Tatsächlich geht es aber nur um das ständige Umverteilen von ganz unten nach ganz oben. Die Mitarbeiter von Opel sind da nur im Wege und werden aus wahltaktischen Gründen ruhiggehalten. Vermutlich bekommt auch Arcandor Geld, auch wenn jetzt schon bekannt ist, dass die Wirtschaftsprüfungsgesellschaft PricewaterhouseCoopers, die mit der Prüfung des Arcandor-Begehrens betraut war, keinen Anlass für eine Unterstützung sieht.
Es ist im übrigen lustig, dass Frau Zypries beleidigt ist, dass die Bürger nun wissen was los ist, da das Gutachten öffentlich wurde. So können die Damen und Herren Politiker den Bürger nämlich nicht mit systemischen Notwendigkeiten verarschen, sondern werden das Geld entgegen der Sachverständigenmeinung in das Fass ohne Boden Arcandor werfen. Geht Arcandor dann kurz vor der Wahl trotzdem pleite, hätte die Politik den schwarzen Peter, könnte verantwortlich gemacht werden.
Es gibt nichts, was so ein Politiker mehr scheut, als verantwortlich zu sein.
Dann ist Zahltag - für die Bevölkerung.
Einen Vorgeschmack darauf hat DIW-Zimmermann mit seiner Forderung nach Erhöhung der Mehrwertsteuer bereits gegeben.
Dass Herr Gutenberg und sicher auch eine Menge anderer CDU/CSUler gegen die jetzige "Lösung" bei Opel waren, ist gut verständlich, ist diese "Lösung"(wohl eh nur bis zum Herbst?) doch vor allem ein Wahlkampfbonbon für die "SPD", ihre Stammarbeiter-Klientel, kleinen dummen Leute!
Ich denke ebenfalls, dass mit diesem ganzen durchsichtigen "Rettungs"- Mumpitz auf Staatskosten für "wichtige" Firmen nach der BTW im Herbst schluss ist, dafür aber Steuererhöhungen und möglicherweise auch (Leistungs)Kürzungen ins Haus stehen.
Denn dann haben die Herrschaften erst mal wieder 4 Jahre Ruhe vor den garstigen Wählern, können "parteienübergreifend" zu "harten Einschnitten"..., "unpopulären Maßnahmen" greifen...

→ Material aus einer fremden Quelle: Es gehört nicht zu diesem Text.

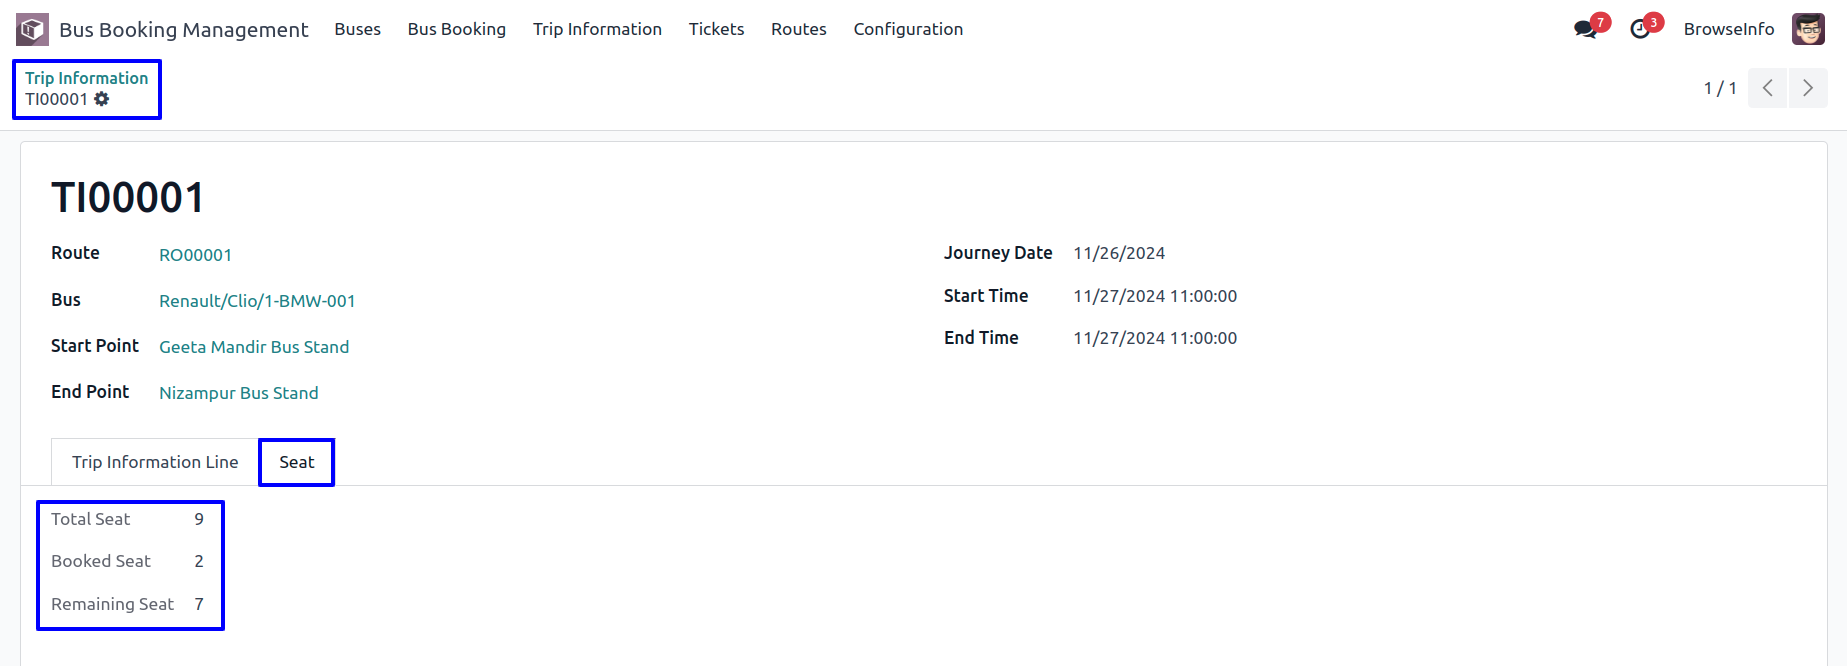This screenshot has height=666, width=1847.
Task: Go to the next record arrow
Action: [1808, 88]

Denn dann haben die Herrschaften erst mal wieder 4 Jahre Ruhe vor den garstigen Wählern, können "parteienübergreifend" zu "harten Einschnitten"..., "unpopulären Maßnahmen" greifen.../// hinzufügend:und das mit absoluter Gewissheit wird viele so hart treffen, dass ihnen die Augen tränen werden, dann sagt man(n) wieder, bei der nächsten wahl bekommen sie die rechnung, nur schade dass der Deutsche ein kurzzeit Gedächtnis hat und zu schnell vergist.